Garnett: Everything here is within the realm of maybe traditional compositional structure. When I listen to guitar players, I go back to a conversation I had with the late Davey Williams. He said that as a guitar player, when he's composing and improvising, he's really never particularly concerned about what he's doing as a guitar player as much as what the other musicians are doing. Part of that comes with the form of instant composition, but he said the same was true of records. And I remember a Duane Allman quote from a vintage Creem magazine I picked up for a quarter at a used bookstore. There's Duane, saying, "I'm just listening to Miles Davis these days." So maybe you can do something with that—the idea of the guitarist-composer, but with your head focused on the other sonics.
Don: With respect to the other musicians, when we talk about improvisation, what we try to do in the group is—and it's an evolving thing, like dividing a half by half, you never quite get there—I like to call it conversational music. We're trying to have a conversation. Yes, I am now improvising, but if Phil, the bass player, wants to interject something or support it in a different way, I'll try to listen to him and pick up on that. And I'm always listening to the drummer—in this case, our current drummer is Matt Johnson. We've been developing a language, or just becoming aware of the way each other plays, so we can anticipate each other a little more. Sometimes we coincide in really musical and fun ways; other times you're just chasing each other around.
It is about trying to keep a 360-degree awareness of what's going on around you—on stage, in the room, earlier in the day: what was the song we just played, what did we talk about on break? I think this group has gotten better and better because we've been playing more, but also because we've gotten to know each other better. I've known Phil for years, but Matt is a fairly new friend. We've had long conversations at rehearsals—Matt will talk about drums, about rhythm. And sometimes we'll just talk about life and get to know each other. I think those conversations are the most important part of building a band's chemistry that can then reveal itself on stage.

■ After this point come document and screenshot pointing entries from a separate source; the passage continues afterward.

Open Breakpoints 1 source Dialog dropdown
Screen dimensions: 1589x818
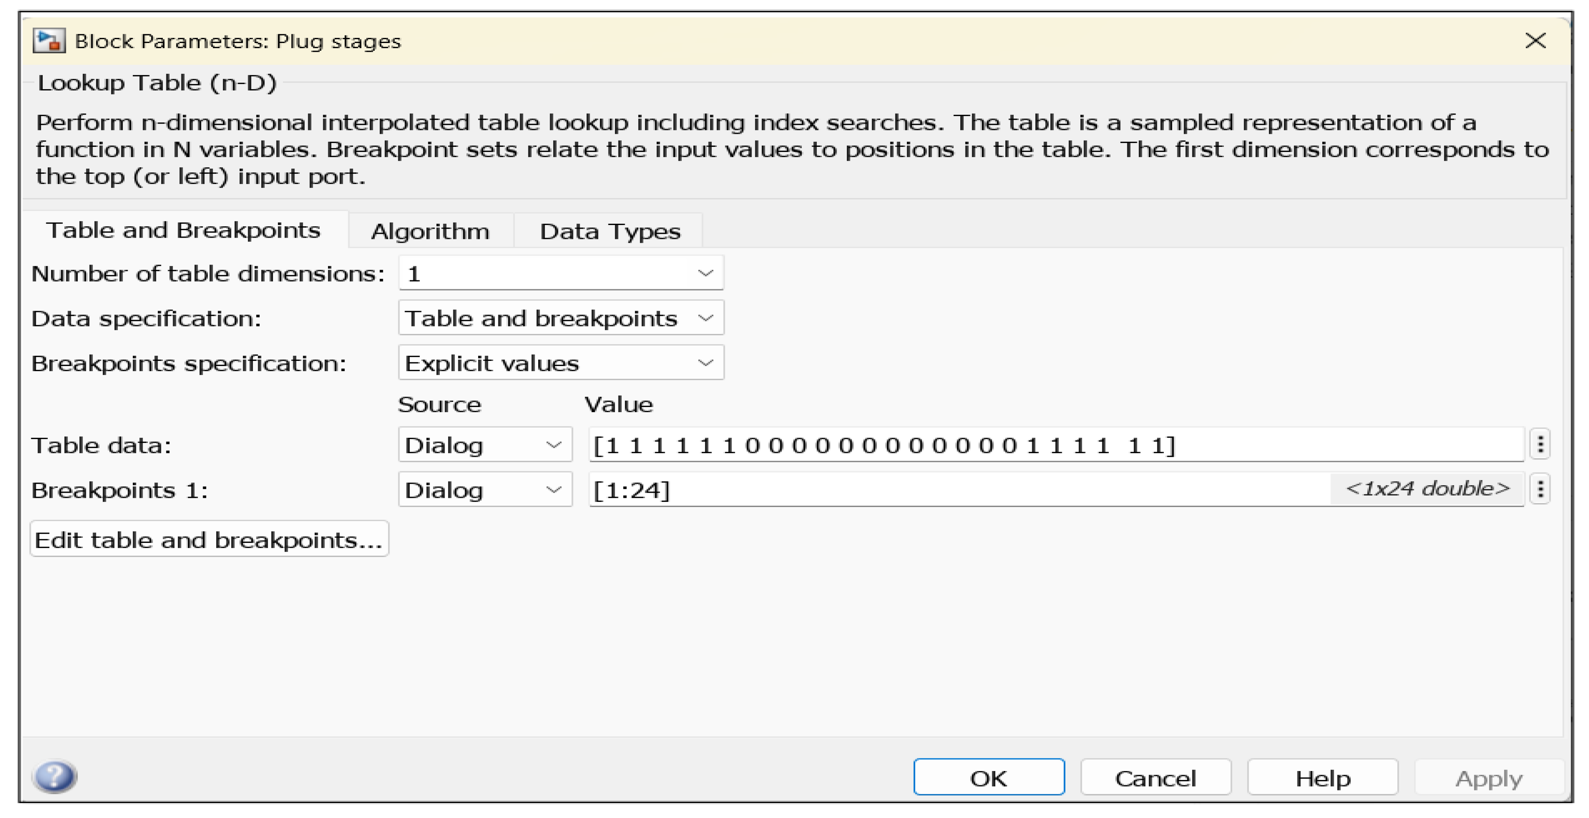(x=485, y=489)
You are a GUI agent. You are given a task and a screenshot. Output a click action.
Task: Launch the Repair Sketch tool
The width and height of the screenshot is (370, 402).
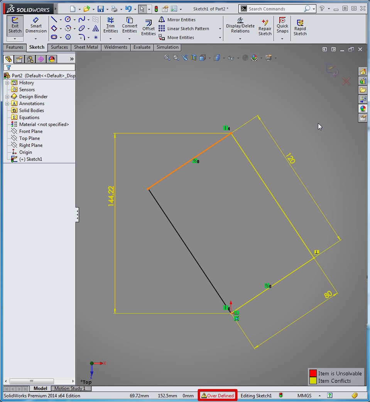tap(265, 28)
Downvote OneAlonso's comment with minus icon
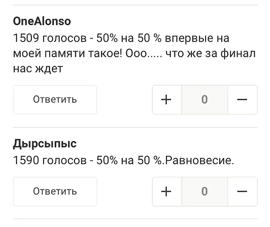Screen dimensions: 270x227 (x=242, y=99)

Garnett: And perhaps in the record, too. Those kinds of conversations—even though Matt is newer—you can still feel that these players know each other and care about sharing something through listening. I like that we're closing on the way friendship can factor into making music.
Don: The most important part of it is these friendships. I've had the opportunity to work with some amazing composers, like Richard Martin from Shibboleth. We made a couple of records years ago; the band is still somewhat active, and Richard just moved to Austin from Dallas. So I've gotten to see Richard regularly again, and we've been playing a lot—which has been fantastic.
And there it is—it's a friendship, and it's circling back as we move forward. It's like a boat moving down a stream, and the eddies it leaves in its wake circle around the linear path cutting through the water. I feel like that's what's happening here.